MARY ALEXANDER • 20 JUNE 2024
On 3 June 2024 a tornado ripped through towns and settlements in the South African municipality of eThekwini, which includes KwaZulu-Natal province’s port city of Durban.
The twister was part of a major storm, its high winds, heavy rain and sudden flooding killing at least 11 people. Heaviest hit was the eThekwini town of Tongaat, also known as oThongathi.
A tornado is a column of wind rotating at a high speed. They develop during thunderstorms and can cause enormous damage when they hit the ground. Tornadoes are not uncommon in South Africa, particularly in the east of the country.
The South African Weather Service says the oThongathi tornado rated EF3 on the Enhanced Fujita scale, a measure of twisters’ wind speed from one to five.
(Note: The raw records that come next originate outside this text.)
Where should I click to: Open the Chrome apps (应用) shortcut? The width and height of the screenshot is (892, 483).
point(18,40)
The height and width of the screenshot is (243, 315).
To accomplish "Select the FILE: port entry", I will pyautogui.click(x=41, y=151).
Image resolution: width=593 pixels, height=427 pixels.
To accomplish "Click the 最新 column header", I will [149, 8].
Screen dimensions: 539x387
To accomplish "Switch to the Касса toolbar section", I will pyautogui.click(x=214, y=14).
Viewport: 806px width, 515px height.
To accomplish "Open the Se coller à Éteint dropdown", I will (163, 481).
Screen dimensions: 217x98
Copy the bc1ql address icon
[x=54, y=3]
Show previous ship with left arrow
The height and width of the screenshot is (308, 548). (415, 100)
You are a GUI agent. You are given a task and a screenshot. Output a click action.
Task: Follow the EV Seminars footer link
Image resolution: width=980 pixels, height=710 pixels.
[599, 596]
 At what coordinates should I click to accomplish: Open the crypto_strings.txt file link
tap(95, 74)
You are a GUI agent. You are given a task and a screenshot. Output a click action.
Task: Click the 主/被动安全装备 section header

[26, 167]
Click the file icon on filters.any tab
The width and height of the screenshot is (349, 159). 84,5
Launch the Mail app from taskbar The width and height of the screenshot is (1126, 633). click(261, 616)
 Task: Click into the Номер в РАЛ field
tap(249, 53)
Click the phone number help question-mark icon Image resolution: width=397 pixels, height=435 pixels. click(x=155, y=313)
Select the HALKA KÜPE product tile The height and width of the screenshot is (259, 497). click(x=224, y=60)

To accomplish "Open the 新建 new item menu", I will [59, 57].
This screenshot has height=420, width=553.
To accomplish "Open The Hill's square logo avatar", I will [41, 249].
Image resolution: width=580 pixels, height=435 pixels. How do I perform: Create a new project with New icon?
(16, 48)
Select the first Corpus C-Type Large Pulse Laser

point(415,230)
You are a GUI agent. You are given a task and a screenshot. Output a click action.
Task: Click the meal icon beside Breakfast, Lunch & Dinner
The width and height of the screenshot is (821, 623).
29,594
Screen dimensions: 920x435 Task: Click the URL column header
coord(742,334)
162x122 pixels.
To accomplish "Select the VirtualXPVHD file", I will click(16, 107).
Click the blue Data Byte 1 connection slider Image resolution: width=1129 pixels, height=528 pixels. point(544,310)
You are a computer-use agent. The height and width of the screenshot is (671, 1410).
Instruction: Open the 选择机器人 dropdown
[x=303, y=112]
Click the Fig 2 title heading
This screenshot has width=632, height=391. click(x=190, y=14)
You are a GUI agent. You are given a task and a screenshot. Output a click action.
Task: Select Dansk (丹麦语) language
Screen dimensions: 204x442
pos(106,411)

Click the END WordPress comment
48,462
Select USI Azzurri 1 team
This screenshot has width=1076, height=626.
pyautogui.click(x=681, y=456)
Wind in an EF3 tornado can reach up to 265 kilometres an hour. These “stronger and more destructive” tornadoes only occur every decade or so.
In the week after the tornado hit KwaZulu-Natal, a video appeared on social media with the claim it showed the twister. In the clip we see a tornado barrelling through a settlement, throwing up the debris of destroyed buildings.
It’s been posted with the captions “Tornado KZN 4 June 2024” and “The #tornado seen on camera in KZN Durban”, and the hashtags #tongaattornado and #kzntornado.*
But does the video really show the KwaZulu-Natal tornado?
Drone footage of 2022 tornado in Andover, Kansas
Africa Check took a screenshot of the first frame of the video and ran it through a reverse image search.
This led us to several news reports of a tornado that tore through Andover, a town in the US state of Kansas, in May 2022. They all use the same footage, shot from a drone.
The twister was reportedly also a destructive EF3, but there were no fatalities.
In 2023 Africa Check debunked a claim that the video showed part of the destruction when an earthquake hit Morocco. But it was shot in the United States, not Morocco – or South Africa.